El ganador, por millas, fue Lech Kaczynski, quien eventualmente ganaría la elección y en 2005 llegaría a la presidencia de Polonia, cargo que ocupó hasta su muerte, en un accidente aéreo en el 2010. En México, un país donde la política vive acotada a la más almidonada seriedad, un ejercicio de este tipo parece impensable, sobre todo si tomamos en cuenta que el alcance del contraste público está circunscrito a debates tiesos entre candidatos que hablan como robots. Imaginen qué interesante sería ver a nuestros políticos solucionar problemas en un simulador, o intentar implementar sus propuestas en el universo de Sim City, cuyas secuelas han creado poblaciones cada vez más sensibles, que protestan por el aspecto de sus calles, exigen mejores servicios educativos y piden que sus quejas se tomen en cuenta o abandonarán la ciudad.

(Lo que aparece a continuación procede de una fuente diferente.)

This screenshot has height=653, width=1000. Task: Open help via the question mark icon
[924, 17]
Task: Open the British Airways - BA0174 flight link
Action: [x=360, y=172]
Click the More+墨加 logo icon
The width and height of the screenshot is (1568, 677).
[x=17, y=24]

Eso por no mencionar el cuidado con el que el jugador debe balancear su presupuesto. No exagero cuando digo que desastres como Santa Fe podrían haberse evitado si sus desarrolladores hubieran jugado y entendido Sim City. Con eso bastaría para advertir que un recodo citadino, apenas conectado al resto de la ciudad por dos avenidas, con acceso insuficiente al agua, eventualmente se volvería un caos. Otro político al que le urge instalar Sim City es Donald Trump. En su última versión, el videojuego de Wright restringe el tamaño del mapa en el que podemos levantar nuestros proyectos urbanos, obligándonos a interconectarlos con otras ciudades. En un terreno boscoso, fértil, con un estrecho río en medio, construí tres distintas urbes.

Para recabar ingresos, en la segunda ciudad puse un casino: una forma sencilla de ampliar el presupuesto, con el bemol de que atrae al crimen. A medida que los gastos en seguridad aumentaron, me vi obligado a enviar patrullas desde otra ciudad, en gran medida porque la delincuencia es capaz de saltar fronteras (cualquier parecido con la realidad no es mera coincidencia). La cooperación entre un lugar y otro es la única medida que asegura el crecimiento continuo, por eso hay que utilizar todas las vías para fomentar el libre tránsito de individuos, ya sea a través de muelles, estaciones de tren o aeropuertos. Sólo uno de los sitios en los que construí tenía petróleo, así que lo exporté al resto de las ciudades para abastecer sus plantas de luz. Dado el tamaño y el tipo de materia prima que hay en cada terreno, ninguno puede ser 100% autosuficiente. El libre mercado es una necesidad insoslayable. De negarme a comerciar, una ciudad se hubiera quedado sin luz y otra con toneladas de petróleo y nadie a quién vendérselas. Trump, estoy seguro, quebraría su simulación en cinco minutos. Por verosímil que sea, no hay videojuego sin limitaciones. Si sus protestas no son atendidas, los sims –como se les llama a los habitantes– simplemente empacan y se van, dejando edificios abandonados que al alcalde le toca demoler. Baja la población, disminuye el presupuesto y hasta ahí llegan los problemas: nada que un reajuste residencial no pueda solucionar. La realidad, sabemos, es más compleja. Ante el abuso y la política aislacionista y antiinmigrante de un demente, los mexicanos del otro lado de la frontera no pueden decir con permiso y ahí te ves. No pueden siquiera quejarse con libertad.

Si Trump estuviera a cargo de Sim City, seguro crearía una función para encontrar habitantes indocumentados y otra para sacarlos de la ciudad. Los edificios serían monstruosidades de oro laqueado, los casinos y universidades no tendrían fondos y el comercio con otros lugares estaría prohibido. Eso sí, habría muchos y muy lindos campos de golf. Sim City: Donald Trump Edition. No sé ustedes, pero yo no la compraría.